Sue Bird is not only women’s basketball royalty, women’s sports royalty or basketball royalty. She is sports royalty period.
A favorite daughter of Long Island (!!!) that went on to an illustrious career at UConn and into the WNBA, Bird is one of those that they should already be working on a bust of at the Women’s Basketball Hall of Fame in Knoxville and the Naismith Memorial Basketball Hall of Fame in Springfield, Massachusetts.
Her four WNBA championships (all throughout the life of the Seattle Storm franchise) and her five Olympic gold medals are more than enough proof of Bird’s prolonged greatness even to this day.
But recently, her Storm were bounced out of the playoffs on their temporary home floor at Angel of the Winds Arena in suburban Everett. The Phoenix Mercury ended the Storm’s 2021 season with an 85-80 win over Seattle.
The Mercury advance to face the Las Vegas Aces in the WNBA semifinals. Meanwhile, the other semifinal contest will feature the Chicago Sky and Connecticut Sun after the Sky earned the right to face the Sun after defeating the Minnesota Lynx in a single-elimination second round game.
The crowd at Everett began chanting “One more year! One more year!” as an indication that 2021 may be the final season we see Bird don a WNBA uniform.
If it is, then what a career she has had. She has been with the Storm through its ups and downs from the sale of the franchise to its current ownership group, Force 10 Hoops, in the late 2000s to being the primary tenant of the old KeyArena, to the Storm’s current that also includes Breanna Stewart and Jewell Loyd.
The Storm are not even an Original Eight franchise as the Mercury, Los Angeles Sparks and New York Liberty are, but they have had so much success over its years one would think the Storm are an Original Eight team.
Either way, something feels different about the ending to this season already that it is more up in the air this go round than previous ones that posed the question as to if Bird will return.
Ultimately, it will be her decision on if she decides to retire or return for the 2022 season. There is one major reason as to why we can hope she decides to come back for that one more year.
The last time the Storm played a season in its primary arena that features its iconic roof was 2018 – the same season the Storm won its third of four WNBA championships in franchise history. Since then, Seattle in 2019 split its home schedule between Alaska Airlines Arena (University of Washington) and Angel of the Winds Arena.
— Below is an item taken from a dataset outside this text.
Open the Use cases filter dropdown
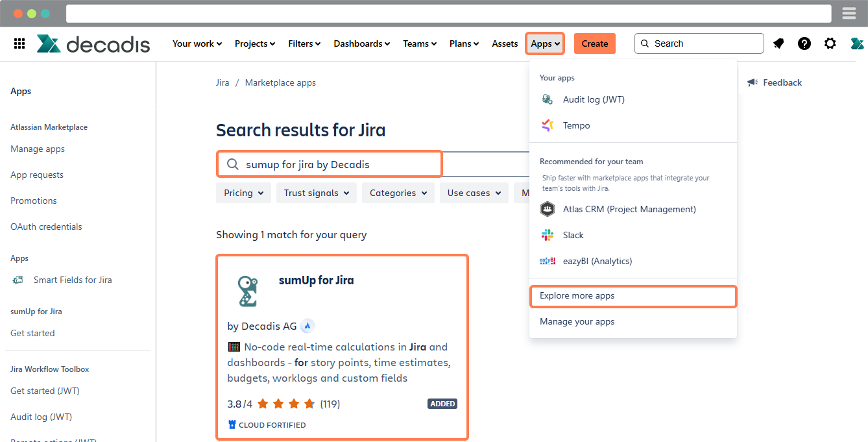Viewport: 868px width, 442px height. coord(474,193)
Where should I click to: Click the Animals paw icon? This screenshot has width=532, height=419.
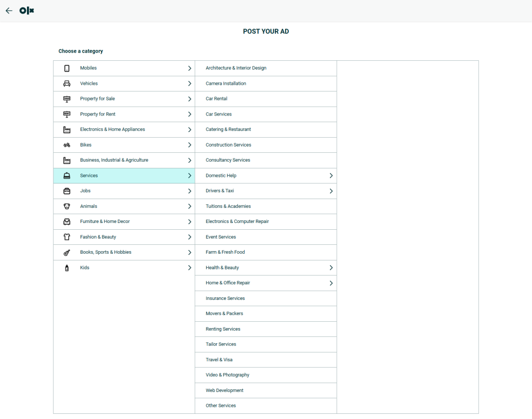pos(67,206)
The 2020 season, of course, was forced to the Florida bubble on account of the pandemic. This season, the Storm played its entire season at Angel of the Winds Arena to account for the construction of the new arena that is taking place.
That new arena is Climate Pledge Arena, a full-scale green makeover of the old KeyArena that brings it up to modern-day standards. It will officially open next month with a Coldplay concert and then being the home ice for the Seattle Kraken, the Emerald City’s new NHL team.
But this arena is essentially The Greenhouse that Sue Built.
Maybe she did not want a much-ballyhooed send-off the way Tamika Catchings and Swin Cash got during the 2016 season and preferred things to be low-key. The Storm will move into Climate Pledge Arena starting with next season and given how Bird and the Storm have kept that building relevant since Clay Bennett and company stole the Sonics and kidnapped them to Oklahoma City, Bird deserves to be on the court one more time for one more reason in an arena that is more than worthy of playing host to WNBA basketball.
If 2021 is Bird’s last season, there will be more than enough time to celebrate her career. But if 2022 ends up being her “last dance,” it deserves to be with a proper farewell tour where she is honored in every WNBA building (looking especially at you, Barclays Center and Liberty and you Mohegan Sun Arena and Sun) and playing in a home venue that was probably a few Storm championships shy of meeting the wrecking ball.